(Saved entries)
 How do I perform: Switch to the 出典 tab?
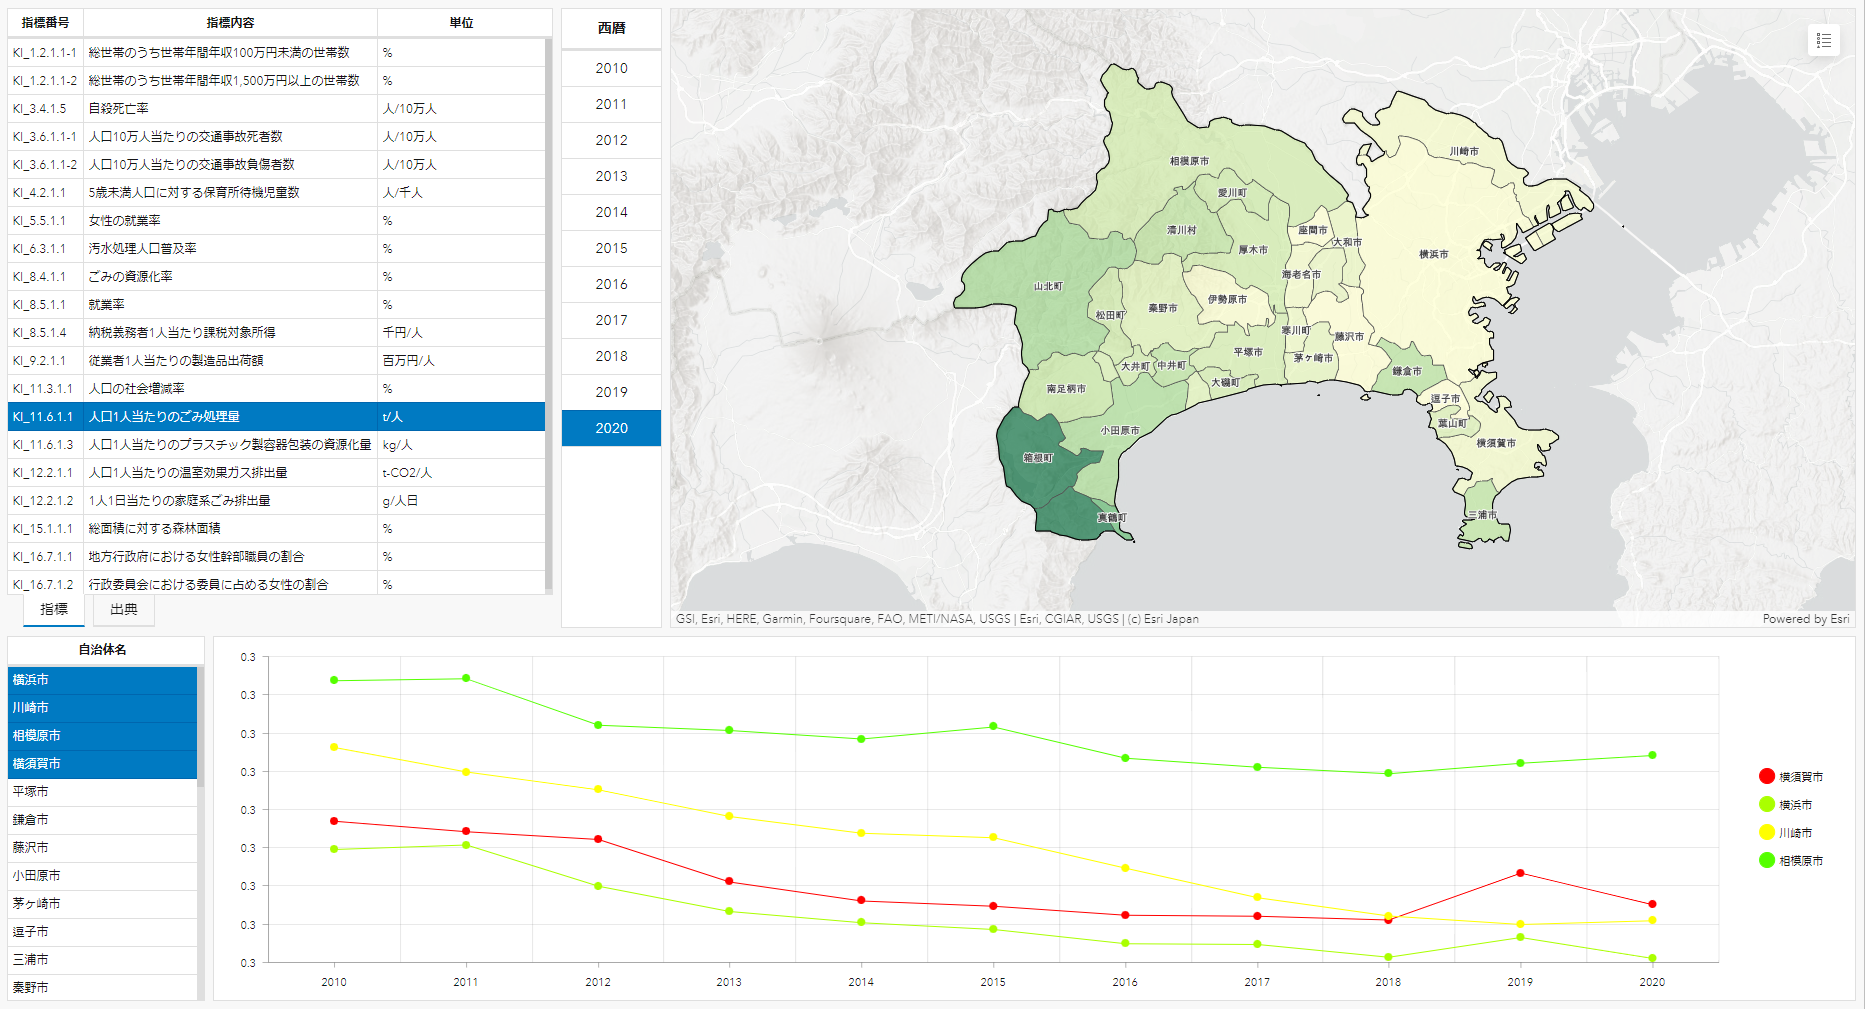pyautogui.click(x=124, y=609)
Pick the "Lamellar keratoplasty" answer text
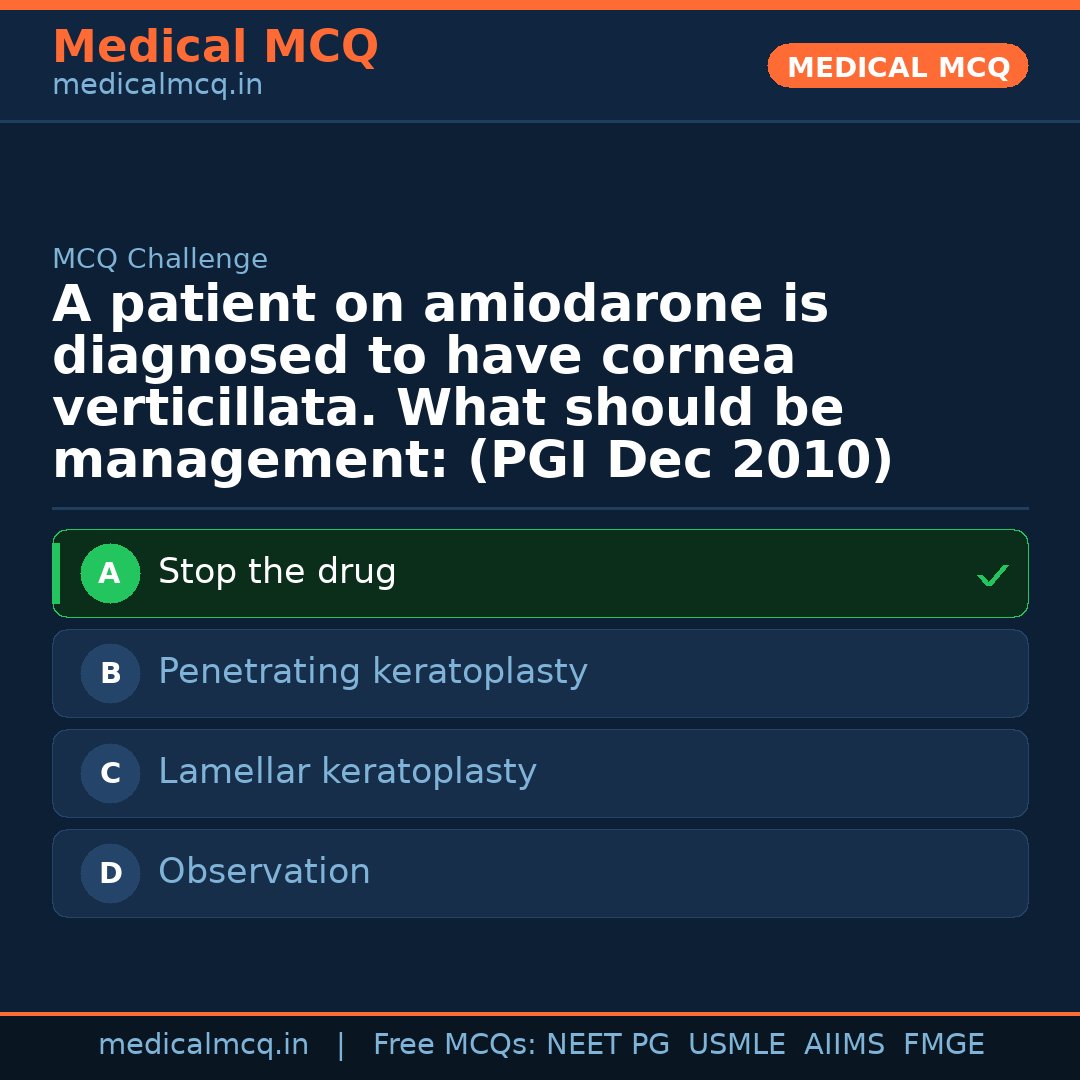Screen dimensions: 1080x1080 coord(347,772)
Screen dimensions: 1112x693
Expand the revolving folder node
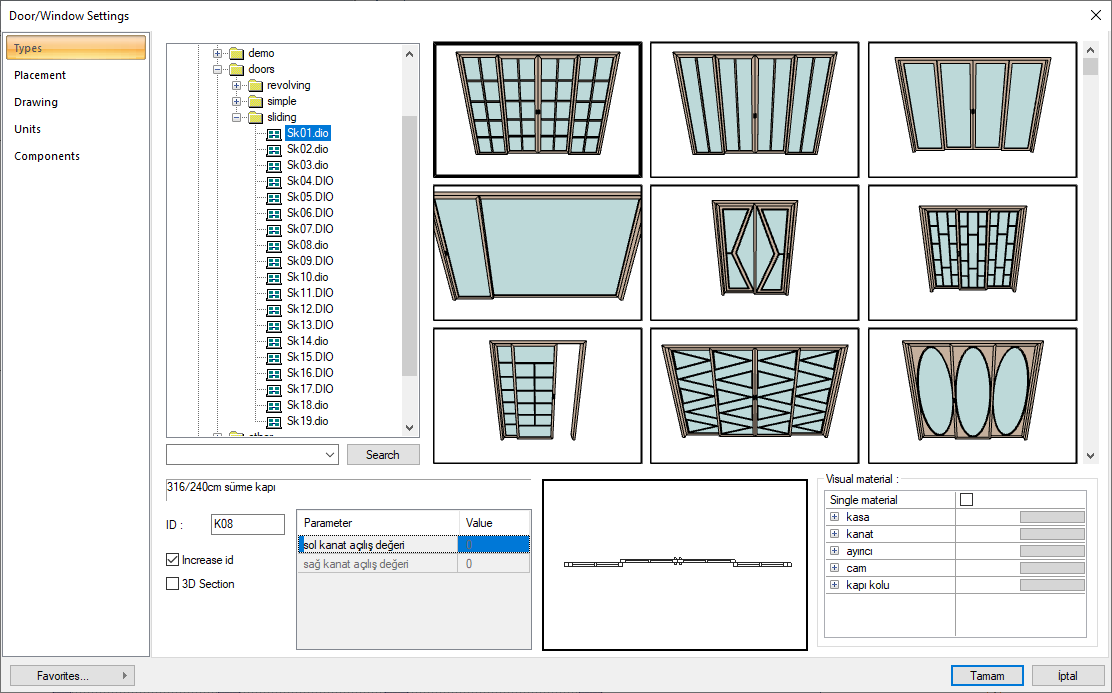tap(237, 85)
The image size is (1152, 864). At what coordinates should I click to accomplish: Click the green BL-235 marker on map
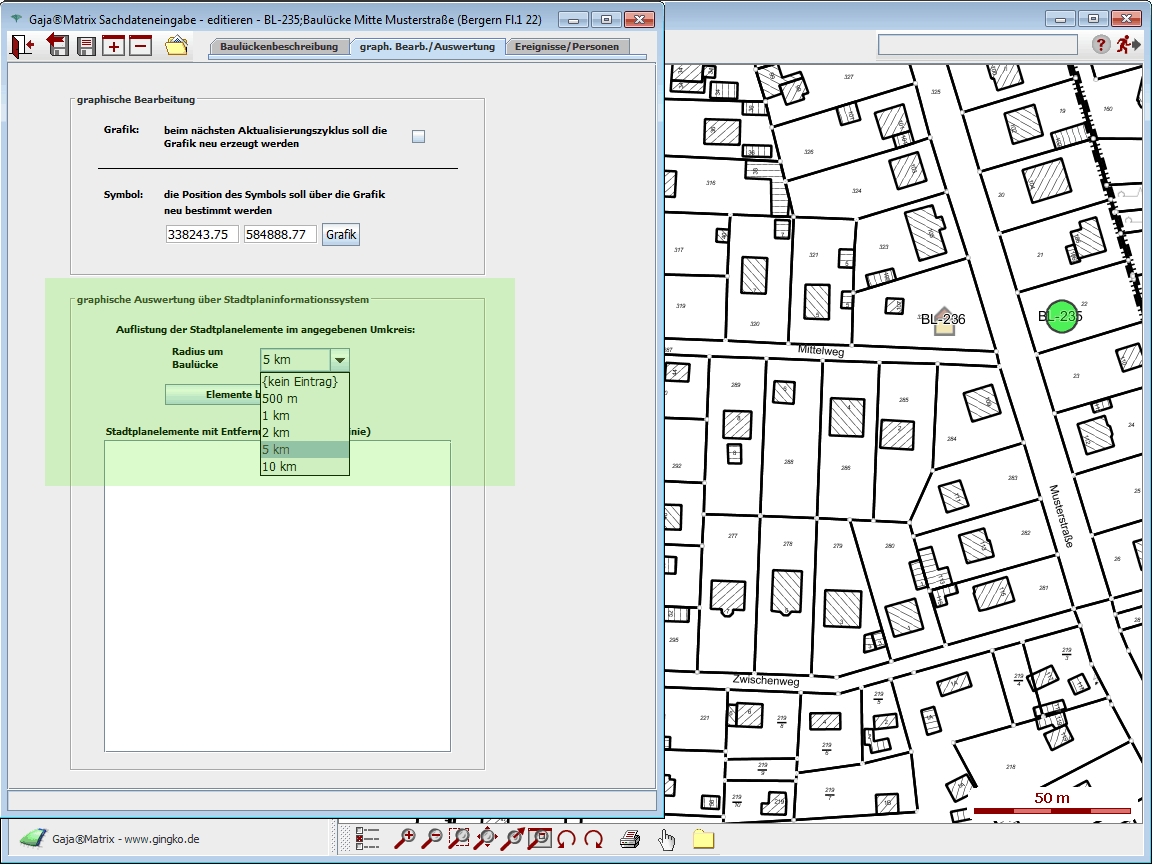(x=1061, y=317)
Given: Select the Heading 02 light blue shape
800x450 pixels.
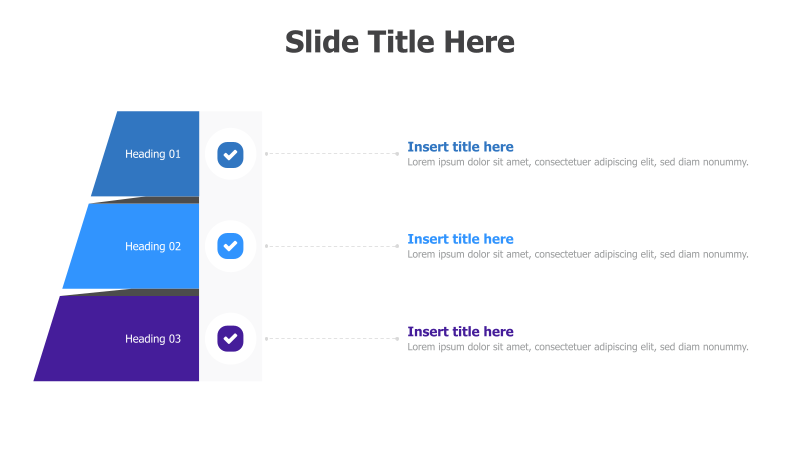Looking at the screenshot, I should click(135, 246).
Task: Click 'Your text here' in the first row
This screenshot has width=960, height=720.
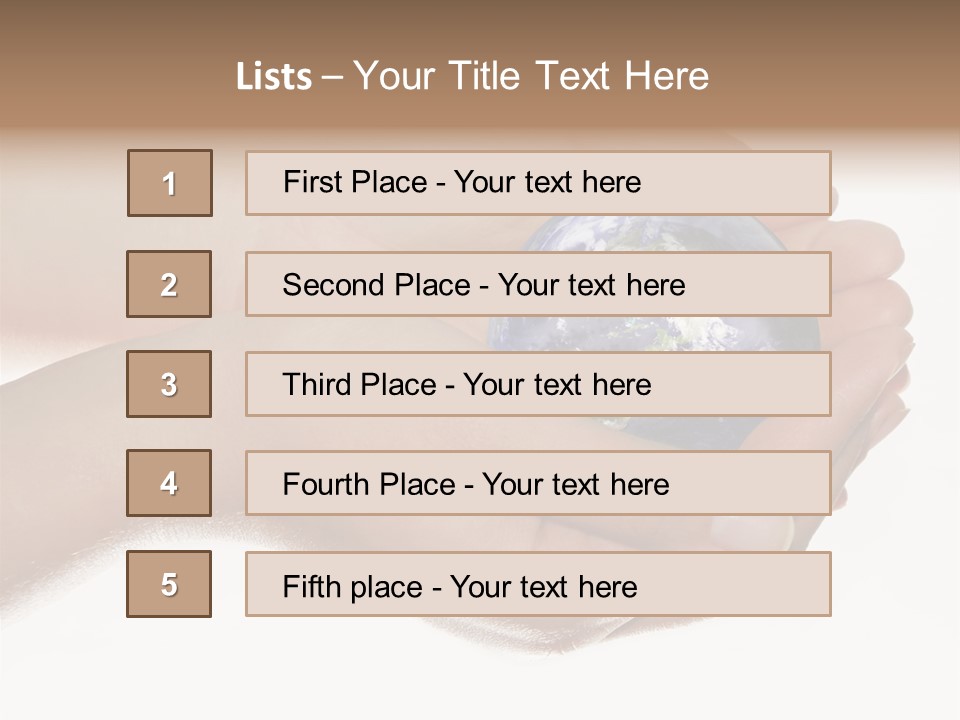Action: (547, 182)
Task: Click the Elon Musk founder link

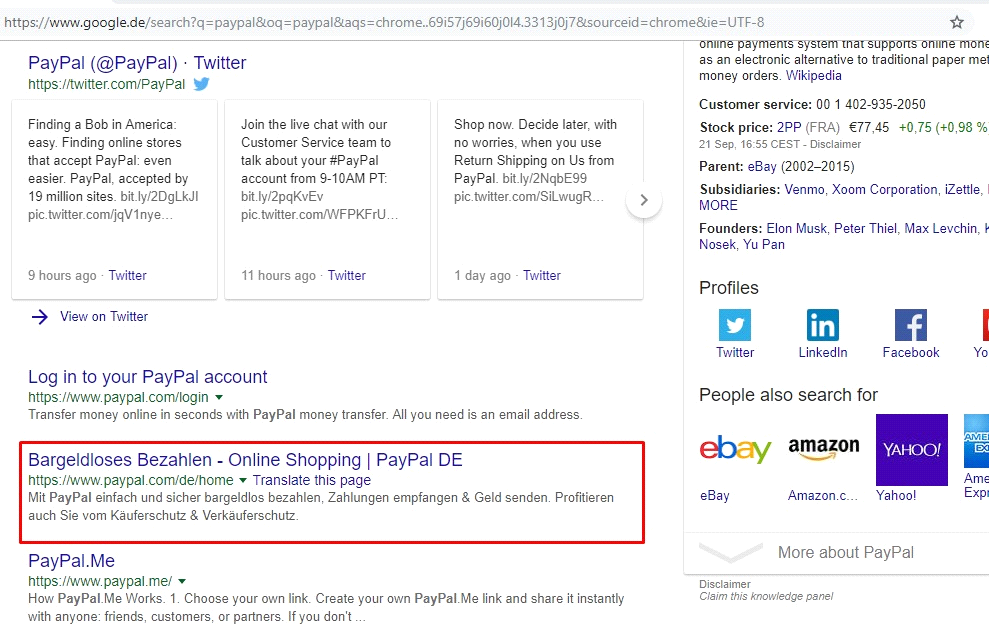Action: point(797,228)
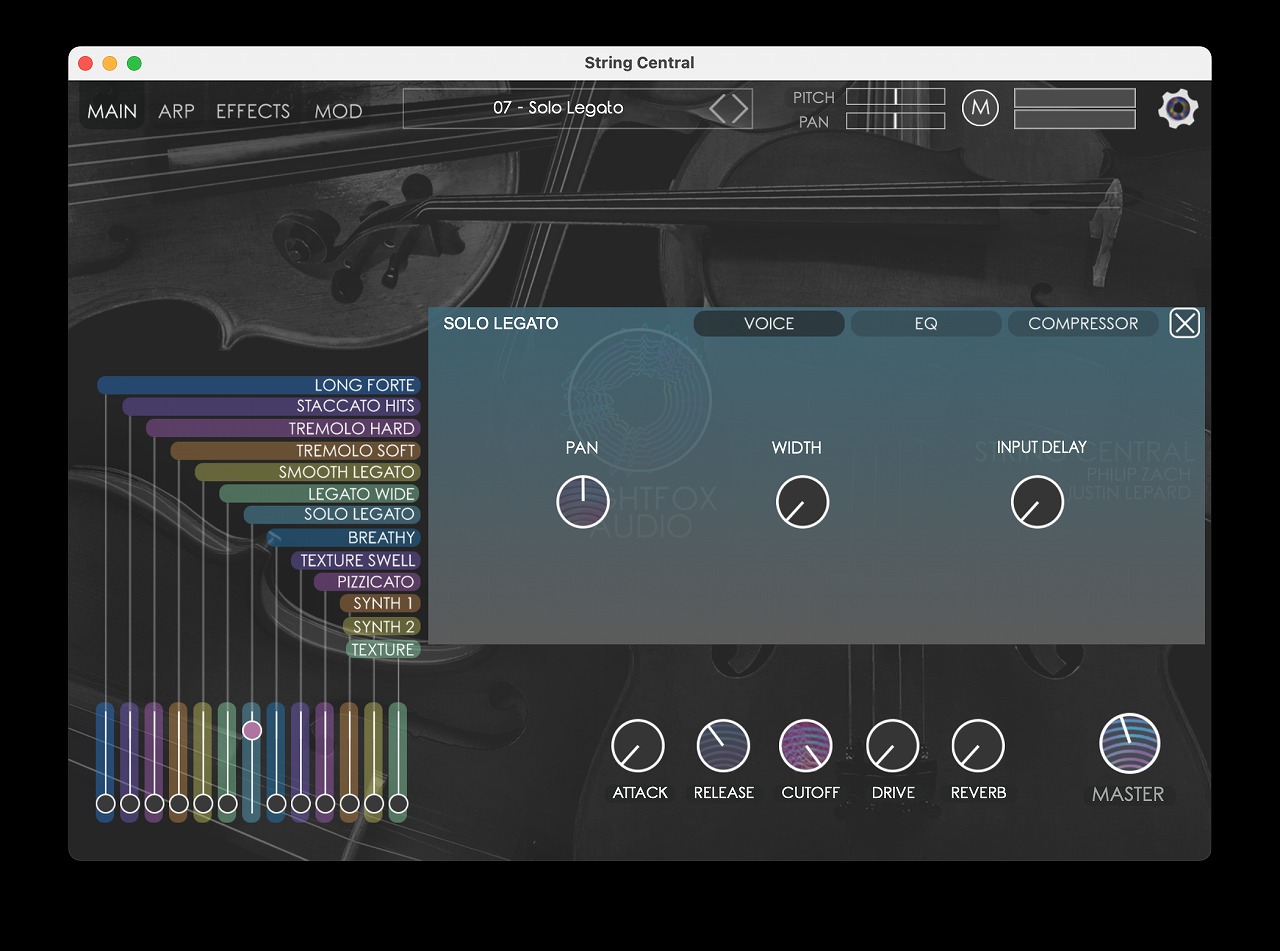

_REQUIREMENT_
Between and including the line with "Expand the revolving folder node" and the line with "Task: Click 'Your text here' in the first row", repeat every line exactly as it appears above, with pictures left out.

_EXPECTED ANSWER_
Expand the revolving folder node
tap(237, 85)
The image size is (1152, 864). At what coordinates should I click to accomplish: Click the green BL-235 marker on map
(x=1061, y=317)
Given: Select the Heading 02 light blue shape
800x450 pixels.
Looking at the screenshot, I should click(135, 246).
Task: Click 'Your text here' in the first row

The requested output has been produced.